JuliaLang / Distributed.jl

Create and control multiple Julia processes remotely for distributed computing. Ships as a Julia stdlib.
https://docs.julialang.org/en/v1/stdlib/Distributed/
MIT License
23 stars 9 forks source link

Need better control over worker logging #51

Open quinnj opened 6 years ago

quinnj commented 6 years ago

Currently, even if you define your own AbstractLogger and set Base.global_logger(mylogger), worker loggers still prepend " From worker X: to all logs.

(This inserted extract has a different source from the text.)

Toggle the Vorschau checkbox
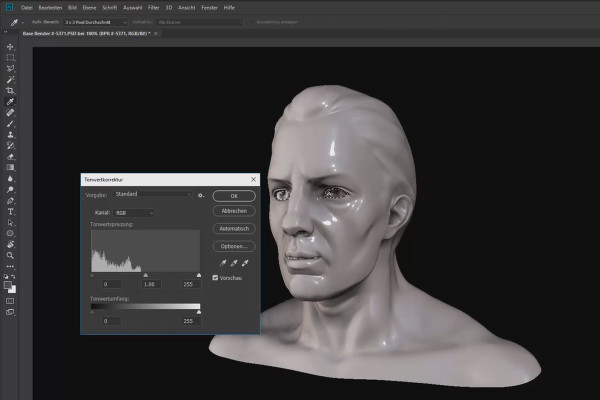This screenshot has width=600, height=400. (x=216, y=277)
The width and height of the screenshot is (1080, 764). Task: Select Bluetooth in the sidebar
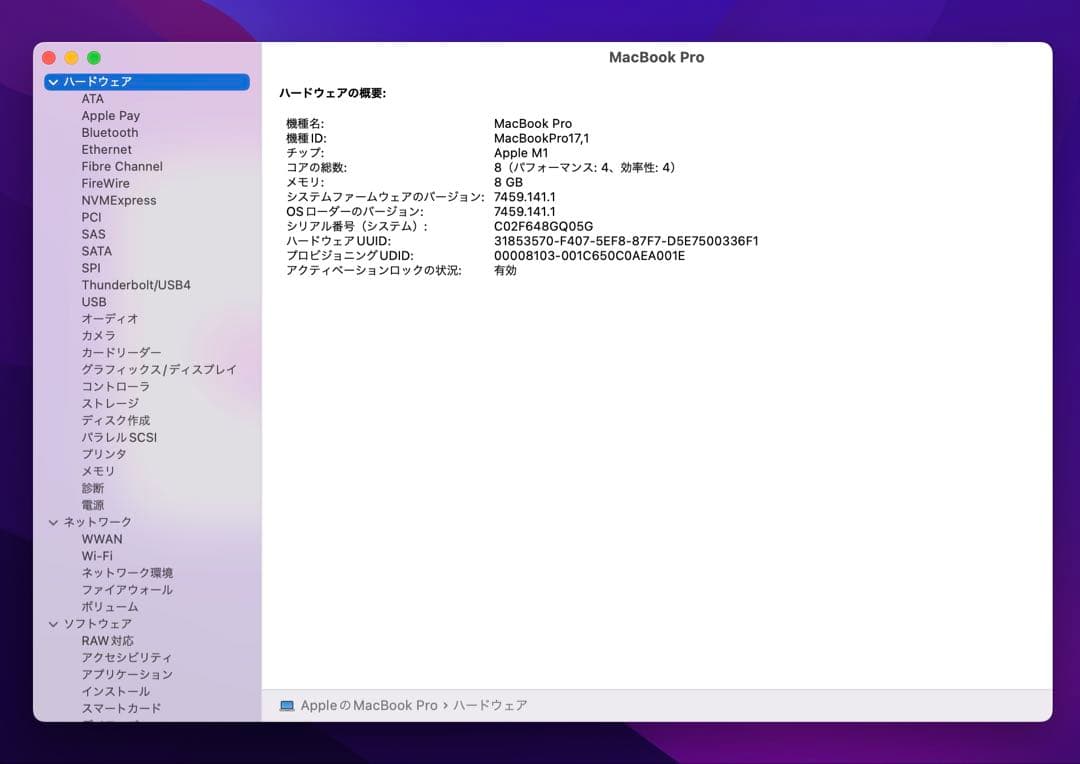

My current work-around is doing

using Distributed
function Distributed.redirect_worker_output(ident, stream)
           @schedule while !eof(stream)
               println(readline(stream))
           end
       end
using MyPkg
MyPkg.run()

So hurray for JuliaLang/julia#265 and all, but we really need better controls here.

newptcai commented 5 years ago

Yeah, this would be very convenient!

newptcai commented 5 years ago

Also the workaround does not seem to work for me initially.

I found you need to call the

using Distributed
function Distributed.redirect_worker_output(ident, stream)
           @schedule while !eof(stream)
               println(readline(stream))
           end
       end

before calling addprocs

Also, if julia is started with -p option, then this also does not work.

c42f commented 5 years ago

I think the ideal fix here would need both Distributed workers and master to be aware of the standard logging framework. I have something like the following in mind:

For this to be reasonably scalable some element of log filtering will be required on the worker nodes and it might also be necessary to designate a worker for log aggregation and sinking rather than using the master.

simonbyrne commented 3 years ago

Note that you don't see this unless you manually set the logger due to JuliaLang/julia#26798 (that doesn't fix the issue though).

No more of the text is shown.